• EPILOG •

2.2K 101 9
                                    

Hari-hari berlalu hanya menyisakan kerinduan yang berbekas begitu dalam. Kini tinggallah Vi sendirian dengan perasaan yang terus memaksanya bersabar. Semua tawanya seakan terenggut begitu mudah.

Tepat di hari ini pukul 19.00, Art Fair yang sudah ditunggu banyak orang sekaligus peminat seni terkenal sedang digelar.

Mahasiswa jurusan seni dibuatkan lapak sendiri-sendiri untuk memperkenalkan hasil karyanya. Lain dengan yang lain, Vi hanya duduk termenung di atas kursi. Tatapannya kosong mengarah ke depan. Walaupun banyak orang berlalu-lalang namun tetap saja rasa sepi menyelimutinya.

Nadeva yang melihat teman baiknya tengah dilanda kegalauan pun menghentikan sejenak aktivitasnya kemudian menghampiri Vi. Kebetulan lapak mereka bergandengan. "Lo kenapa sih Vi? Senyum dong."

Vi menghela napas. "Kenapa ya Dev di tempat ramai ini rasanya gue kesepian."

Nadeva memeluk Vi walaupun kursi roda nya sedikit menganggu jarak diantara keduanya. "Lo harus bangkit Vi, lagipula Rayn kan masih di bumi. Jadi lo nggak perlu khawatir kalo lo nggak bisa ketemu lagi sama dia."

"Tapi sampai kapan Dev? Gue takut selamanya gue nggak bisa ketemu dia. Dari kemarin aja Rayn udah nggak hubungin gue."

"Waktu yang bisa menjawab semuanya Vi, lo cuma perlu bangkit dan bahagia. Kalo jodoh nggak bakal kemana kok."

Tak berselang Bambang datang menghampiri dua gadis yang tengah duduk gundah di lapak salah satunya.

"Vi, Nadeva, kenapa kalian tidak menawarkan lukisan?

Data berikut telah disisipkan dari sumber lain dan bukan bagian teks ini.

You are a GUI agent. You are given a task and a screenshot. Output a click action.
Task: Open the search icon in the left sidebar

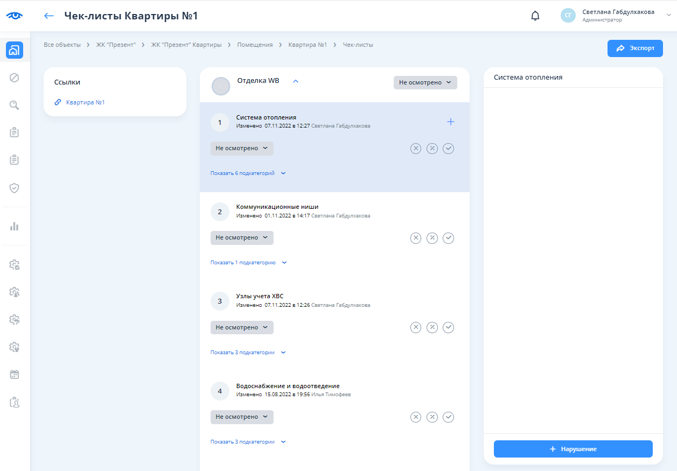15,106
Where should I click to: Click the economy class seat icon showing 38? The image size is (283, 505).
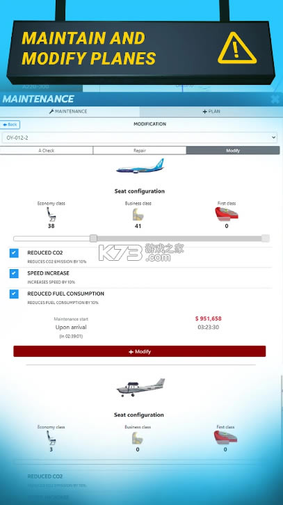click(x=51, y=214)
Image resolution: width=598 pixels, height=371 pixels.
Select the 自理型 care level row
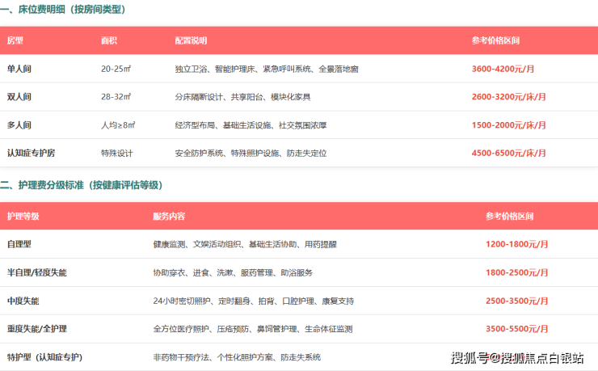[19, 244]
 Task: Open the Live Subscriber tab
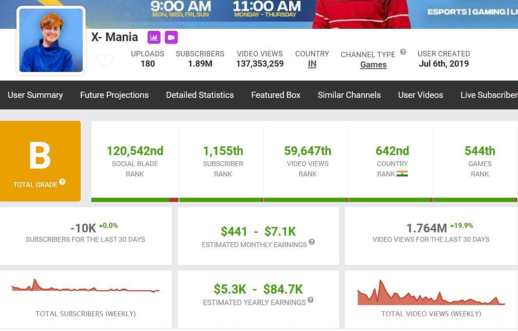(x=488, y=95)
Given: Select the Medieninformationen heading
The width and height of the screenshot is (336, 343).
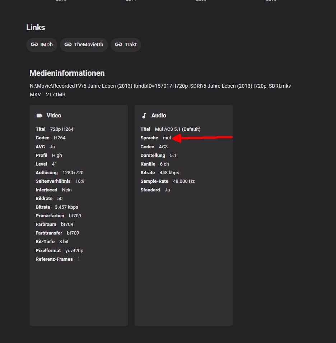Looking at the screenshot, I should (67, 73).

Banyak sekali peminat seni disini, jangan sia-siakan mereka," sela Bambang membuat Nadeva sontak menjalankan kursi rodanya kembali ke lapak.

Bambang beralih menatap ke arah Vi yang masih duduk dengan posisi sama. "Vi, ada yang mau saya berikan ke kamu."

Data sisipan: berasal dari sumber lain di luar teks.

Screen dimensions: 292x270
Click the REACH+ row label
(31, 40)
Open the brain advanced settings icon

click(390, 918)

Gadis itu mengalihkan pandangannya menatap ke arah Bambang. "Apa pak?"

"Ikut saya sekarang," titah Bambang sembari berjalan.

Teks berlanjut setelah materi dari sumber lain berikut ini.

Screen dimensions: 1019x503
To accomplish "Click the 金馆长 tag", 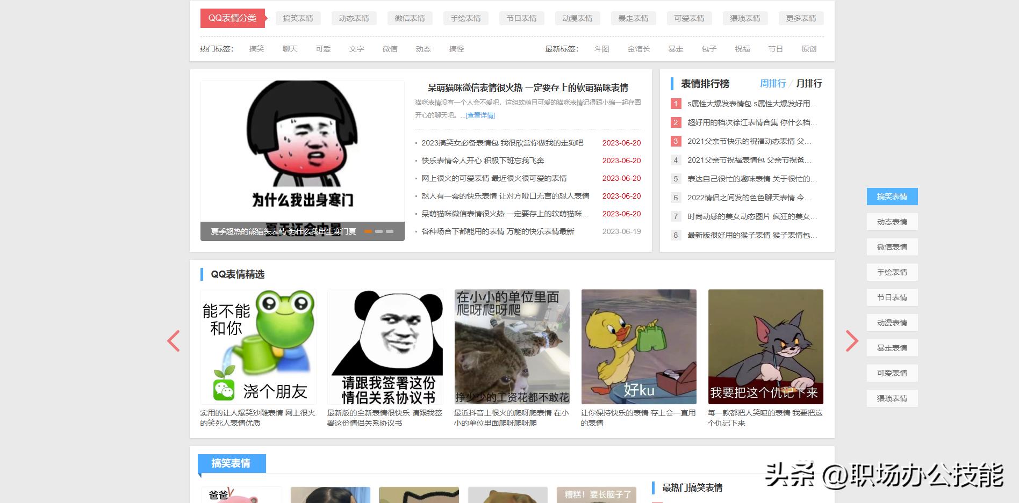I will (x=638, y=48).
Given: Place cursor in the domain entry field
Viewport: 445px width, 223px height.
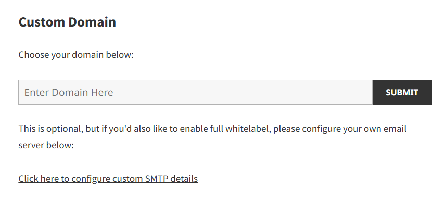Looking at the screenshot, I should point(195,92).
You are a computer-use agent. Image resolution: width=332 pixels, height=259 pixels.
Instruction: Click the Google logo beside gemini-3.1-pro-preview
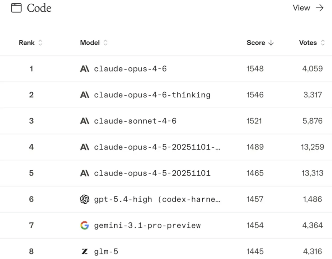point(85,225)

"Udah ikut aja," teriak Deva membuat Vi beranjak untuk mengikuti langkah Bambang.

Bambang membawa Vi ke arah ruang praktek. Gadis itu sedikit curiga, apa yang akan diberikan dosennya itu. Atau jangan-jangan dia berniat buruk karena setahunya Bambang suka selingkuh dari istrinya, menurut rumor para mahasiswi.

Benar, Bambang masuk ke dalam ruang praktek yang sepi dikarenakan semua mahasiswa fakultas seni sedang berkumpul di tempat acara.

Vi menghentikan langkahnya di ambang pintu. "Sebenarnya apa yang mau bapak berikan? Kenapa kita kemari pak?"

Bambang beralih mengarahkan tubuhnya menghadap Vi. Seketika tubuh gadis itu gemetar hebat, dia takut opini negatifnya benar-benar terjadi.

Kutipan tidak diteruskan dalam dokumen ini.